12 Reasons Why You Need Lorelle’s Blog Exercises for Your Blog

The Teachers’ Day in Singapore is on the 6th of September this year. In China, since 1985, Teachers’ Day is on the 10th of September each year. Distinguished Chinese essayist and philosopher HAN Yu (韩愈) from the Tang dynasty explained the roles of a teacher in only six Chinese character, in his famous essay, “On the Teacher”(师说).

The roles of a teacher by HAN Yu, in my translation, are to

  • Guide students, show them the direction (传道, literally, spread the ‘Tao’).
  • Impart knowledge to students, to improve their abilities. (授业)
  • Resolve the students’ doubts. (解惑)

In my blogging existence, I follow the guidance from the best teacher, Lorelle. Since I’ve done 40 posts inspired by Lorelle, I would like to give you 12 reasons why you need Lorelle’s Blog Exercises for your blog.

Lorelle on WordPress logo

1) Lorelle is a woman. Her sensitivity and tenderness of a woman slipped through her writing. In one passionate comment, Lorelle said: “Take the time you need to do your best work. Only you can judge yourself for that. We don’t have to know what color your underwear are to appreciate the fact that you are wearing some.”

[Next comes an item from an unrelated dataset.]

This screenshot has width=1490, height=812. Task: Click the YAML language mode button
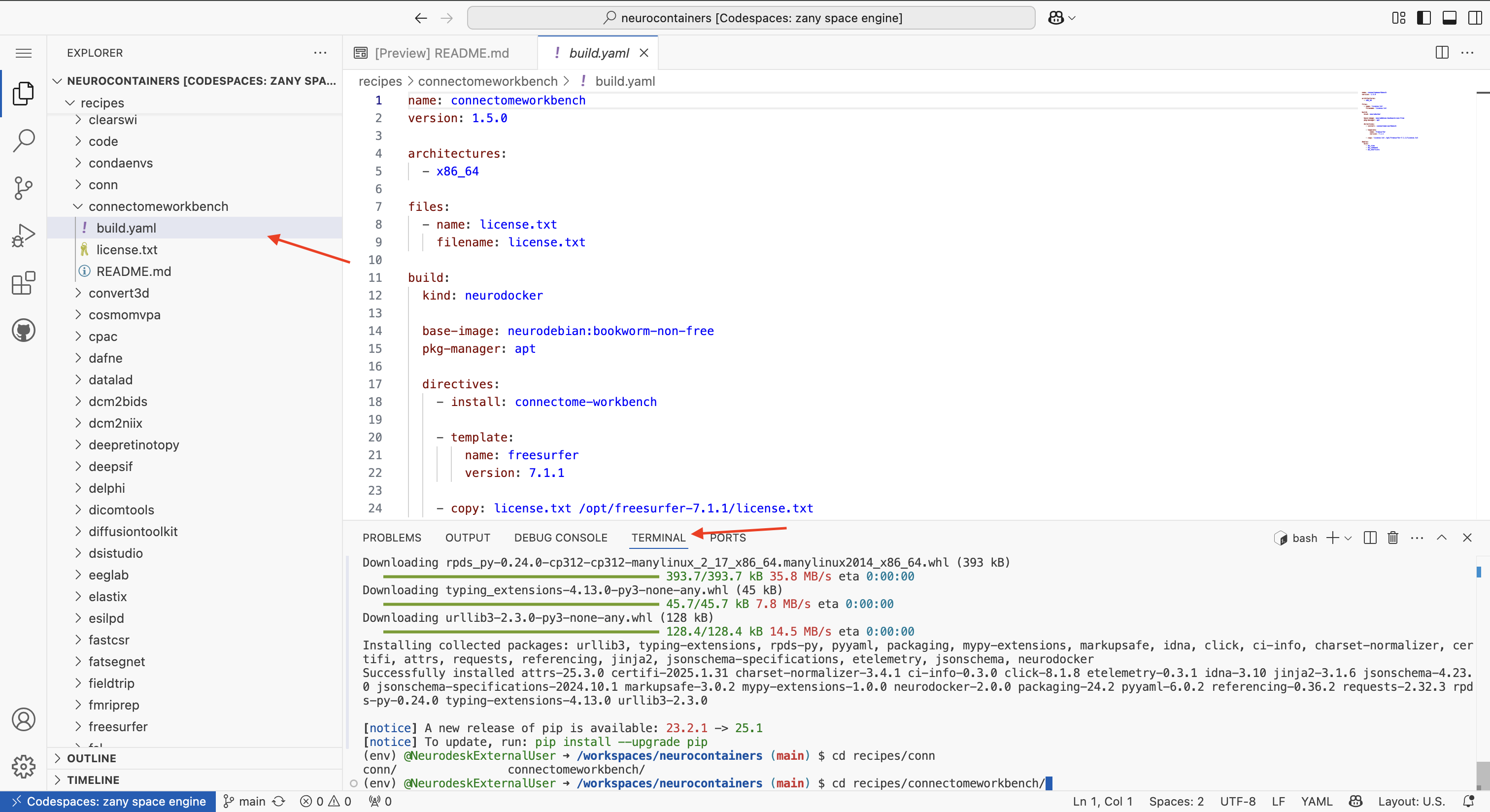pos(1316,801)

2) Lorelle has ginger/red hair. I have black hair. Our colour combination is the perfect Yin and Yang match.

3) Lorelle teaches you boring heavyweight stuff such as coding and Statistics and Web Analytics, and Update to WordPress 3.6.1 Now. All these I ignore as they are more suitable for technical people.

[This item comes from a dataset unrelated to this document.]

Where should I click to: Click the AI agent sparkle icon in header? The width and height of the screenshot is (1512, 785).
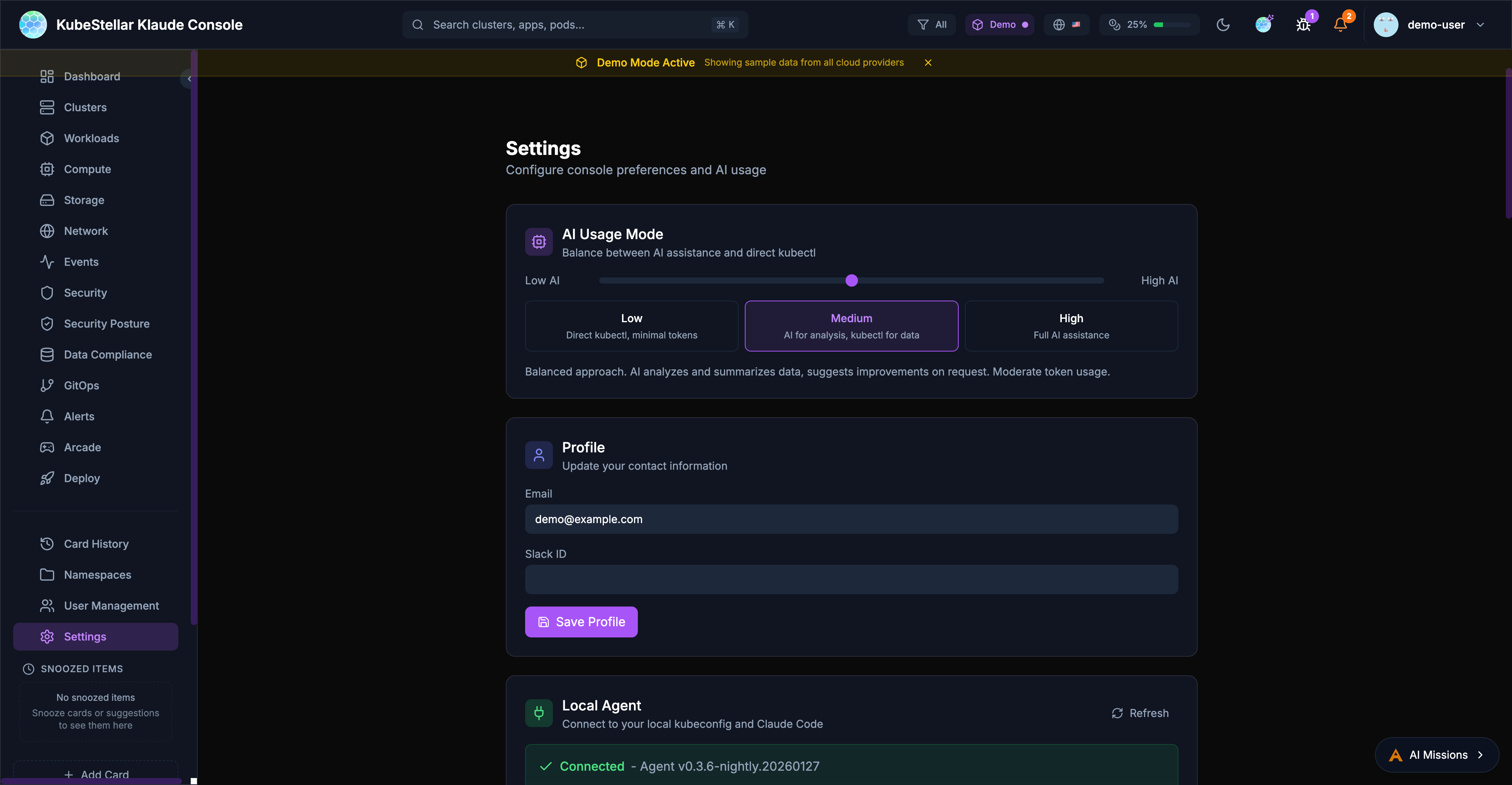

4) Lorelle surprises me with her trivial pursuits as revealed in Mashups, Blog Your Favorite Song, and The Daily Social Meme.

5) Lorelle has a special friend called Cindy, who owns 22nd Street Station Cafe in Forest Grove, Oregon. Cindy has got The Secret Sauce.

6) Lorelle teaches me how to do things right, such as creating properly formed link, keep self-control and avoid distractions, and set my site goals.

7) Lorelle improves my understanding on web publishing. She makes me think about using my blog as a resume.

8) Lorelle challenges me and pushes me to channel my energy into producing better blog posts.

9) Lorelle exposes all tips. All Chinese kung-fu masters hold back a trick or two, just in case they get a fatal punch from their own disloyal disciples. Lorelle overturns the rule. She is naked.

10) Lorelle educates the blogging community how to use WordPress well, and to show etiquette, connect, and improve ourselves through conscious thinking and writing, and ultimately to make the world a better place.

11) Lorelle informs. She also makes me laugh.

And finally, at number 12 –

I think Lorelle likes me. She featured me in this post.

On Teachers’ Day, students (or their parents) need to buy their teachers gifts, sometimes very expensive gifts, to show how they respect their honourable teachers, to bribe the teachers. Though teachers still receive cards, flowers, some cute mugs, and hand-made cakes, some parents shower their kids’ teachers with Louis Vuitton handbags, gift cards and jewellery. People’s Daily Online reported that Teachers’ Day gift giving spins out of control. Global Times commented that Gifting still rife on Teachers’ Day.

I hope my teacher Lorelle would appreciate this humble, home-made post as my gift to her. How would I know? Perhaps she is expecting an LV bag.

This post was inspired by Blog Exercises: Top X Tips – The Numbered Post by Lorelle VanFossen. You can find more Blog Exercises on . This is a year-long challenge to help you flex your blogging muscles.

13 thoughts on “12 Reasons Why You Need Lorelle’s Blog Exercises for Your Blog

  1. ShimonZ

    A grateful student desires to give a gift to her or his teacher. And the teacher can understand a lot about the student and his progress from the gift that the student proffers.

    1. Janet Williams Post author

      Dear Shimon,

      Thank you. I’m sure you’ve received so many gifts from your students. What is your favourite gift? A photograph? How do you evaluate your students’ progress? Many thanks.

  2. trophos

    I love Han Yu’s description of a teacher’s job – in no small part, of course, because it sits pretty well with my sense of what I need to do to do my job well. Thanks for sharing all this!

    1. Janet Williams Post author

      Thank you for sharing your thought here. Han Yu’s definition on the roles of a good teacher has influenced many educators. With this awareness, I’m sure you are doing an excellent job and you are an educator that your students respect.

    1. Janet Williams Post author

      Thank you. I was a bit embarrassed. It was strange to see how my text was interpreted on someone else’s blog. I really enjoy the ‘ping-pong’ blog writing, when one point is sprouted on another, and opinions are shared and expanded.